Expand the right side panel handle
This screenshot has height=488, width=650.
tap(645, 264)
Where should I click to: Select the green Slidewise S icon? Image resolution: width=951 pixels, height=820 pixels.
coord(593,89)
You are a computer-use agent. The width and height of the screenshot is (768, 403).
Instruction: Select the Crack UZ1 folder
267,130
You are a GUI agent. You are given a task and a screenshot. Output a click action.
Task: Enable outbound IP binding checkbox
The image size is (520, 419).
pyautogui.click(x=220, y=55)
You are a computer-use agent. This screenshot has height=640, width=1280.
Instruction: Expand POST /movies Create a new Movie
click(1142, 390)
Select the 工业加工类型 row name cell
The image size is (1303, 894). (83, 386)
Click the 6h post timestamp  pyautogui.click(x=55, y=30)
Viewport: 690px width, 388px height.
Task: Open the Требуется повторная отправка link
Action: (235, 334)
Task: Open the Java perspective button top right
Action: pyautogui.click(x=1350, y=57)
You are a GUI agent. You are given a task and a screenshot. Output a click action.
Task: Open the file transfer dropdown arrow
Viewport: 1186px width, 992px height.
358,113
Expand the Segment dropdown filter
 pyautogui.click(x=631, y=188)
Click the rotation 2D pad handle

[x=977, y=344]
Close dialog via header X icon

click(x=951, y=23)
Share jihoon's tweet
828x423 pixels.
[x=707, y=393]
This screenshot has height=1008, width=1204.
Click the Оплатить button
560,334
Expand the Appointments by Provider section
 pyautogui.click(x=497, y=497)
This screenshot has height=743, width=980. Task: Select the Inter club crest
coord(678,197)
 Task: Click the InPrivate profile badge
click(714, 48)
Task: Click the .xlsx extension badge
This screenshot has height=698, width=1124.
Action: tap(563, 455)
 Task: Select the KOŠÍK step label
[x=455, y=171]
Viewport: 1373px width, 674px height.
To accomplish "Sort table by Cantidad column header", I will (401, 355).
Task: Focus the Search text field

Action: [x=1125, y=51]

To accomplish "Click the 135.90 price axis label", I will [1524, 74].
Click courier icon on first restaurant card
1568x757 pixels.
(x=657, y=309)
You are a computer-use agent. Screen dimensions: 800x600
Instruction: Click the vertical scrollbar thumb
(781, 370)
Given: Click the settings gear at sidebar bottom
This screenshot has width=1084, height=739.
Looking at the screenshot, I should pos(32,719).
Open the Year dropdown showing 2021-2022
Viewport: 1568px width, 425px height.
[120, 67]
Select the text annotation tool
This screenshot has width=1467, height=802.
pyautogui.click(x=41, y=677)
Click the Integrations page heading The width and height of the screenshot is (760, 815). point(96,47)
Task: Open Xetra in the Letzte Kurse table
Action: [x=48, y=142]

+ + + + +

Output every record above, exactly as written.

Expand the right side panel handle
This screenshot has height=488, width=650.
tap(645, 264)
Where should I click to: Select the green Slidewise S icon? Image resolution: width=951 pixels, height=820 pixels.
coord(593,89)
You are a computer-use agent. The width and height of the screenshot is (768, 403).
Instruction: Select the Crack UZ1 folder
267,130
You are a GUI agent. You are given a task and a screenshot. Output a click action.
Task: Enable outbound IP binding checkbox
The image size is (520, 419).
pyautogui.click(x=220, y=55)
You are a computer-use agent. This screenshot has height=640, width=1280.
Instruction: Expand POST /movies Create a new Movie
click(1142, 390)
Select the 工业加工类型 row name cell
The image size is (1303, 894). (83, 386)
Click the 6h post timestamp  pyautogui.click(x=55, y=30)
Viewport: 690px width, 388px height.
Task: Open the Требуется повторная отправка link
Action: (235, 334)
Task: Open the Java perspective button top right
Action: pyautogui.click(x=1350, y=57)
You are a GUI agent. You are given a task and a screenshot. Output a click action.
Task: Open the file transfer dropdown arrow
Viewport: 1186px width, 992px height.
358,113
Expand the Segment dropdown filter
 pyautogui.click(x=631, y=188)
Click the rotation 2D pad handle

[x=977, y=344]
Close dialog via header X icon

click(x=951, y=23)
Share jihoon's tweet
828x423 pixels.
[x=707, y=393]
This screenshot has height=1008, width=1204.
Click the Оплатить button
560,334
Expand the Appointments by Provider section
 pyautogui.click(x=497, y=497)
This screenshot has height=743, width=980. Task: Select the Inter club crest
coord(678,197)
 Task: Click the InPrivate profile badge
click(714, 48)
Task: Click the .xlsx extension badge
This screenshot has height=698, width=1124.
Action: tap(563, 455)
 Task: Select the KOŠÍK step label
[x=455, y=171]
Viewport: 1373px width, 674px height.
To accomplish "Sort table by Cantidad column header", I will (401, 355).
Task: Focus the Search text field

Action: [x=1125, y=51]

To accomplish "Click the 135.90 price axis label", I will [1524, 74].
Click courier icon on first restaurant card
1568x757 pixels.
(x=657, y=309)
You are a computer-use agent. Screen dimensions: 800x600
Instruction: Click the vertical scrollbar thumb
(781, 370)
Given: Click the settings gear at sidebar bottom
This screenshot has width=1084, height=739.
Looking at the screenshot, I should pos(32,719).
Open the Year dropdown showing 2021-2022
Viewport: 1568px width, 425px height.
[120, 67]
Select the text annotation tool
This screenshot has width=1467, height=802.
pyautogui.click(x=41, y=677)
Click the Integrations page heading The width and height of the screenshot is (760, 815). point(96,47)
Task: Open Xetra in the Letzte Kurse table
Action: [x=48, y=142]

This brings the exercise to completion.